Article Category: Review
Pubblicato online: 10 apr 2024
Pagine: 45 - 51
Ricevuto: 30 lug 2023
Accettato: 13 feb 2024
DOI: https://doi.org/10.2478/ahem-2024-0004
Parole chiave
© 2024 Keji Zheng et al., published by Sciendo
This work is licensed under the Creative Commons Attribution-NonCommercial-NoDerivatives 4.0 International License.
Gastrointestinal stromal tumors (GISTs) arising from the interstitial cells of Cajal are the most frequent type of mesenchymal tumors in the gastrointestinal tract [1]. While the mainstay of treatment for primary resectable GIST is complete surgical resection, significant advances have been made in the treatment of recurrent or metastatic GIST with the development of tyrosine kinase inhibitors (TKIs) such as imatinib [2,3,4,5].

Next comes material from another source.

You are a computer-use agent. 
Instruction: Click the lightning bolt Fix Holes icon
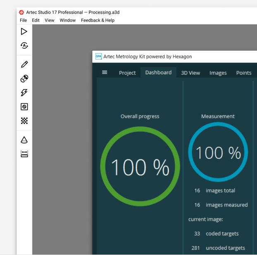click(x=24, y=93)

A number of reviewed studies suggest that surgical resection of GISTs in combination with TKIs may be of benefit to patients with recurrent or metastatic GIST [6,7,8,9], possibly due to the assumption that operation lessens the tumor burden and slows the development of secondary resistance to TKIs therapy, and helps improve prognosis [10,11]. Nevertheless, conflicting data have been reported [12], as it has a limited prolongation of survival and is accompanied by a high likelihood of surgical complications. Therefore, there is a necessity to re-evaluate the effect of surgery in combination with TKIs in patients with recurrent or metastatic GISTs.
This study conducted a meta-analysis to explore survival rates between TKIs plus surgery and TKIs treatment alone in patients with recurrent or metastatic GISTs.

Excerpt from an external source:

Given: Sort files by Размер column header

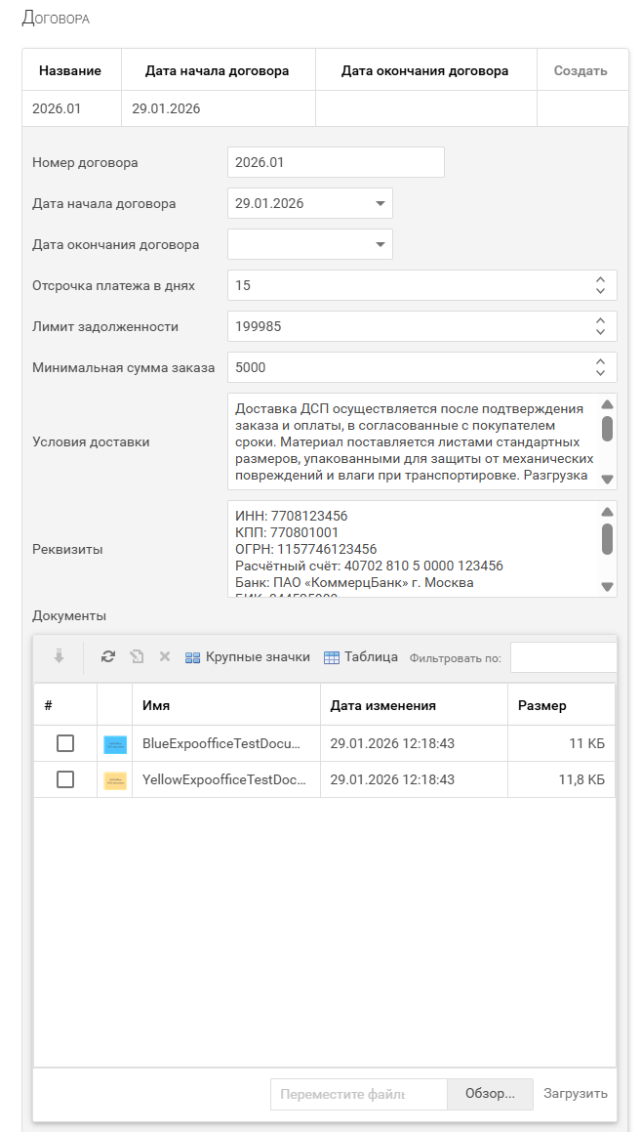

The following keyword combinations and their variants were searched in PubMed, Web of Knowledge, and Ovid databases by July 31, 2022: “gastrointestinal stromal tumors,” “recurrence,” “metastasis,” “surgery,” and “TKIs.” The reference lists of relevant studies were manually checked for missing studies.
The eligibility of the identified studies for inclusion in the review was assessed by carefully examining the title, abstract, and keywords of each record retrieved. Studies were limited to studies published in English and Chinese. Clinical studies on any aspect of the comparison between surgery plus TKIs and TKIs alone for the treatment of recurrent or metastatic GISTs were also included. In accordance with the PICOS model [13], the following inclusion criteria were applied: (a) Participants: patients with GISTs; (b) Interventions: patients received surgery plus TKIs therapy; (c) Comparison: patients received TKIs; (d) Outcome: progression-free survival, overall survival; and (e) Study design: retrospective study.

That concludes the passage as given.